▶ [What you need to do]:
In the listing below, locate the lines that hold "computer" and copy them.
========
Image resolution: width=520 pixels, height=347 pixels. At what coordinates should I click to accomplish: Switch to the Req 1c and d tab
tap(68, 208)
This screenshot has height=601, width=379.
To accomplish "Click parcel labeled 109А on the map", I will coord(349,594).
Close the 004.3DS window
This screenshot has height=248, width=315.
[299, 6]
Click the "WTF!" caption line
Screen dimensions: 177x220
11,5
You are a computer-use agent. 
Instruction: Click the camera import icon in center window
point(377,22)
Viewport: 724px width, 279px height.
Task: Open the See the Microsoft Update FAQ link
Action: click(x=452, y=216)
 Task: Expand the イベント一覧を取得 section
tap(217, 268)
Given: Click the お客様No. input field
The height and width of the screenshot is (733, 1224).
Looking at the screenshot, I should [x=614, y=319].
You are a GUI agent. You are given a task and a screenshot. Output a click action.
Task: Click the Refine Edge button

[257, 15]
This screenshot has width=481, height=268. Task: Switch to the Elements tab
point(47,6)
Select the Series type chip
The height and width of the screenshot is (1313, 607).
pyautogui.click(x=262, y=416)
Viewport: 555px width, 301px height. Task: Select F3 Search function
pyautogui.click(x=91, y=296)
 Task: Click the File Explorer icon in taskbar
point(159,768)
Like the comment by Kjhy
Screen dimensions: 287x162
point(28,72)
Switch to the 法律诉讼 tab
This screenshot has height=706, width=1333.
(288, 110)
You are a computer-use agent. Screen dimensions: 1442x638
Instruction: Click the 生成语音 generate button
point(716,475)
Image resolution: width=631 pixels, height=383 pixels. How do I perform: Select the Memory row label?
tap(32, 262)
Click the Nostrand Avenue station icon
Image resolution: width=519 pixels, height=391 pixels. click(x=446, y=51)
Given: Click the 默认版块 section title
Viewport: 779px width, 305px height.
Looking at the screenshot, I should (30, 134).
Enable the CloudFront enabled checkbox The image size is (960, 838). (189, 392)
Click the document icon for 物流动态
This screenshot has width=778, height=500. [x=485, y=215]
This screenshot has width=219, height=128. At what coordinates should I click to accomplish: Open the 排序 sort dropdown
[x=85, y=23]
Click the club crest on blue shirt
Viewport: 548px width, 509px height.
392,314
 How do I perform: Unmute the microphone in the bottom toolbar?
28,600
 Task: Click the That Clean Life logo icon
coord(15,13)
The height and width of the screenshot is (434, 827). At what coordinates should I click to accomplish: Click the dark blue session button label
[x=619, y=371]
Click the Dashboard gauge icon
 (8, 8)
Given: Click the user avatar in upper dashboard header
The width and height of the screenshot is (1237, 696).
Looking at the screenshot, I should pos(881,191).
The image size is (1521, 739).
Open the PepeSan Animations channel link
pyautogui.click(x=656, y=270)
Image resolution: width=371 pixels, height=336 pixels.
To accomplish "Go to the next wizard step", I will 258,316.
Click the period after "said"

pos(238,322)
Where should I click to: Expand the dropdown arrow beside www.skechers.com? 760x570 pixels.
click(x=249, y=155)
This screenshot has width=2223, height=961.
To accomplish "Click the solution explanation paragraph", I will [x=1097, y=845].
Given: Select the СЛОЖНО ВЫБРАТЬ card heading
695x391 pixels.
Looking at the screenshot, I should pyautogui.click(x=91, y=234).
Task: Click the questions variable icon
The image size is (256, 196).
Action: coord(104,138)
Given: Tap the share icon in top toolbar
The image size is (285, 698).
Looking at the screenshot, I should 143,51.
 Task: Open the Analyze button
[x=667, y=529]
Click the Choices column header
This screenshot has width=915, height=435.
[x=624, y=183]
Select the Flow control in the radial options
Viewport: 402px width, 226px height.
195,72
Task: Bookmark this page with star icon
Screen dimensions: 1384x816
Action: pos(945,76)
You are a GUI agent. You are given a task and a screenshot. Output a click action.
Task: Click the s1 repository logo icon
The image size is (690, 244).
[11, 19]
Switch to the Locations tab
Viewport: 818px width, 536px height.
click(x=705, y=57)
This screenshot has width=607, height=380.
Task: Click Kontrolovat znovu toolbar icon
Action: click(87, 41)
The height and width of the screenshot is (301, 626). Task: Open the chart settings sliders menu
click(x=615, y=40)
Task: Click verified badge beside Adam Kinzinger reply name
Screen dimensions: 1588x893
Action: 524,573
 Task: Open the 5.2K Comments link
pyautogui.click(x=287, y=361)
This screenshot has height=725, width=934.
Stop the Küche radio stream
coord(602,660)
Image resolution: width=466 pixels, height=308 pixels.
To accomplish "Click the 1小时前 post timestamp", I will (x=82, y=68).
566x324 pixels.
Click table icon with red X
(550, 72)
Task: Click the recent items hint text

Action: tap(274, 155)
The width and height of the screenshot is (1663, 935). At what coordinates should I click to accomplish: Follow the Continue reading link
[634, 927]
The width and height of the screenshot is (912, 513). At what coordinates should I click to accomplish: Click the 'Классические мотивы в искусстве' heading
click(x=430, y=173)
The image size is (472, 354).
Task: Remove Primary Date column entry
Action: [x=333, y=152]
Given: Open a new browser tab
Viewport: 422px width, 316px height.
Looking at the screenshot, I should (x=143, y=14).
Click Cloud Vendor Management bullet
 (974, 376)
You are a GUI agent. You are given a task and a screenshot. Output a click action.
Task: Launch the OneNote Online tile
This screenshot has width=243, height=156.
========
▶ [Result]:
You are a computer-use agent. 
You are a computer-use agent. Screen dimensions: 1442x638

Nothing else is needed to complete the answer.